CUSHING'S SYNDROME SECONDARY TO SQUAMOUS CELL CANCER OF THE LUNG: A CASE REPORT

Program: Abstracts - Orals, Featured Poster Presentations, and Posters
Session: SUN 29-49-Congenital Adrenal Hyperplasia & Ectopic Cushing's
Clinical
Sunday, June 16, 2013: 1:45 PM-3:45 PM
Expo Halls ABC (Moscone Center)

Poster Board SUN-43
Randa Nazem Al-jayoussi*1, Vishnu Vardhan Garla2, Henry Keane Driscoll3 and Christine Irene Oakley4
1Joan C Edwards School of Medicine at Marshall University, Huntington, WV, 2Univeristy Physicians & Surgeons, Huntington, WV, 3Marshall Univ Sch of Med, Huntington, WV, 4Joan C Edwards School of Medicine at Marshall university, Huntington, WV
CUSHINGS SYNDROME SECONDARY TO SQUAMOUS CELL CANCER OF THE LUNG: A CASE REPORT.

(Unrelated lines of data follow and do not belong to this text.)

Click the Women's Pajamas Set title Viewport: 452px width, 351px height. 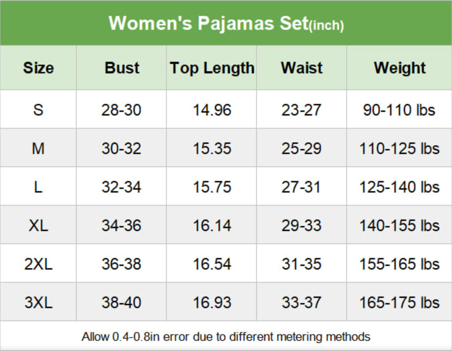click(x=226, y=24)
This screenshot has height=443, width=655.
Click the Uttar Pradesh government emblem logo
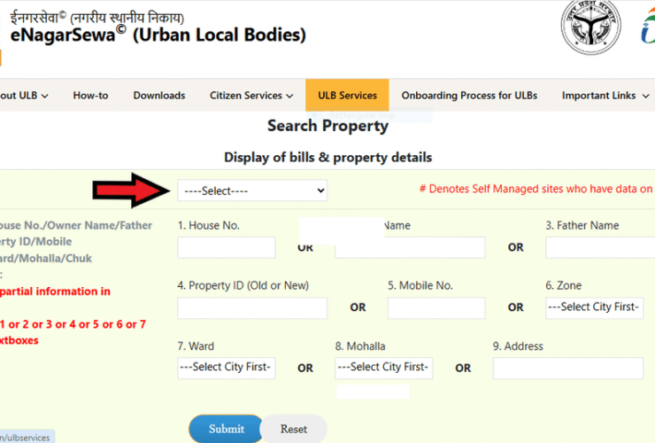[x=590, y=27]
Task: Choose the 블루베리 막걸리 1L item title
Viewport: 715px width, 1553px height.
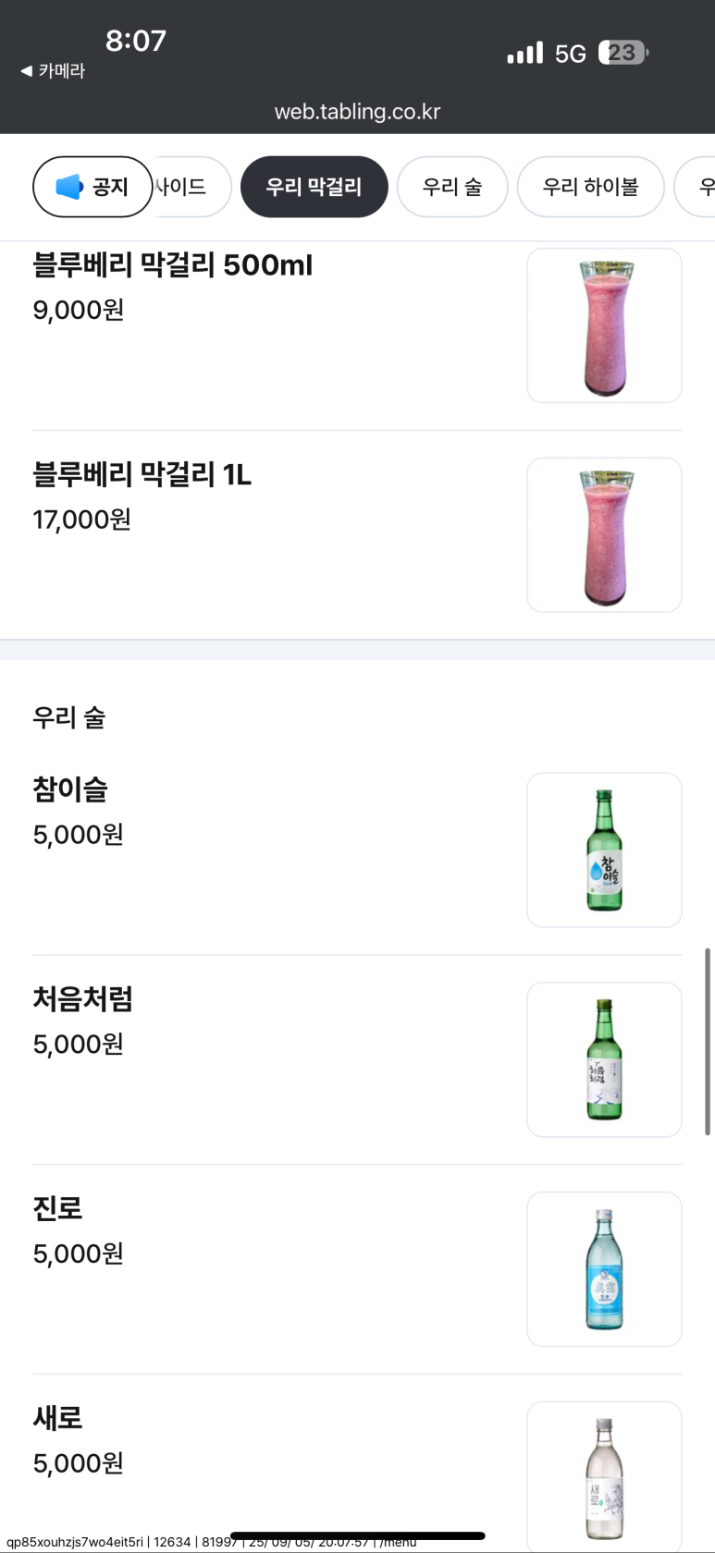Action: click(142, 475)
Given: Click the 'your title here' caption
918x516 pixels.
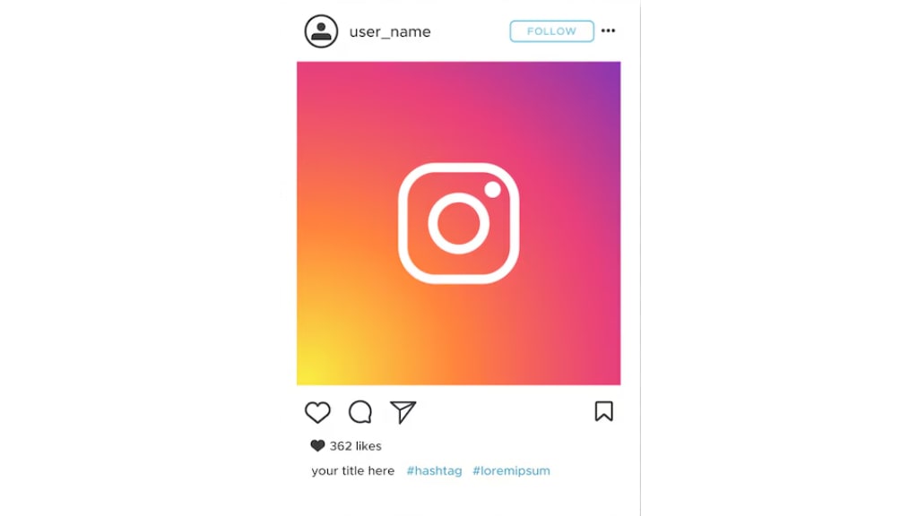Looking at the screenshot, I should tap(353, 470).
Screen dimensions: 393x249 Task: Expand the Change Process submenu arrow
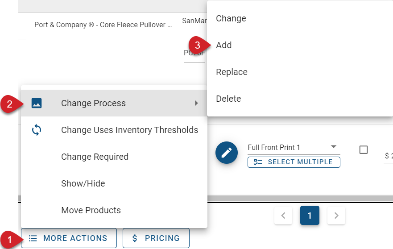coord(196,103)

Randa Al Jayoussi, Vishnu Garla MD, Christine Oakley MD.

Department of Medicine and University Eye Surgeons, Marshall University School of Medicine, Huntington, WV.

 

 Background:

  • Cushing’s syndrome is a constellation of signs and symptoms secondary to glucocorticoid excess.
  • It can be ACTH dependent or ACTH independent.
  • Ectopic ACTH syndrome is most commonly seen in small cell cancer of the lung and bronchial carcinoids.

 

Case report:

  • A 57 year old male patient with stage IV squamous cell cancer of the lung admitted for evaluation of hypertension and hypokalemia.
  • He was diagnosed with stage IV squamous cell cancer 2 years ago and was treated with carboplatin and paclitaxel followed by radiotherapy and Erlotinib maintenance therapy .
  • During the last six months the patient had numerous admissions for treatment of hypokalemia and worsening hyperglycemia.
  • Physical exam was unremarkable except for a blood pressure of 171/95.
  • Labs revealed persistent hypokalemia, Plasma Renin < 0.15 ng/mL/hr, Plasma aldosterone 1.0 ng/mL, Urinary metanephrines 30 pg/mL, Urinary normetanephrines 51 pg/mL, Plasma ACTH 202.6 pg/mL, Plasma cortisol 30.09, Salivary cortisol 3.9 mcg/dL and 24 hr urinary free cortisol 15,496 mcg/24hrs.
  • Low dose and high dose dexamethasone suppression tests did not suppress the cortisol level.
  • MRI of the brain and pituitary were normal
  • The patient was diagnosed with ectopic ACTH syndrome and was treated with ketoconazole.
  • The patient’s cortisol levels decreased significantly and was discharged.

Discussion:

  • About 20 percent of ACTH dependent Cushing’s syndrome are due to ectopic ACTH syndrome
  • Common causes are small cell cancer of the lung and bronchial carcinoids.
  • Common clinical features include worsening hypertension, hyperglycemia and hypokalemia. Psychiatric symptoms, proximal myopathy and hyperpigmentation are also seen.
  • Laboratory diagnosis is as detailed in Table 2.
  • Patients with ectopic ACTH syndrome are at increased risk for recurrent infection and venous thromboembolic events.
  • We suspect our patient developed ectopic ACTH syndrome as result of selection of chemo resistant cell clones which secreted ACTH.

Conclusion:

  • To our knowledge this is the only third case report describing Cushing’s syndrome secondary to squamous cell cancer of the lung.

1)Isidori AM, Lenzi A. Ectopic ACTH syndrome. Arq Bras Endocrinol Metabol. 2007; 51:1217-1225.2)Alexandraki KI, Grossman AB. The ectopic ACTH syndrome. Rev Endocr Metab Disord. 2010; 11:117-126.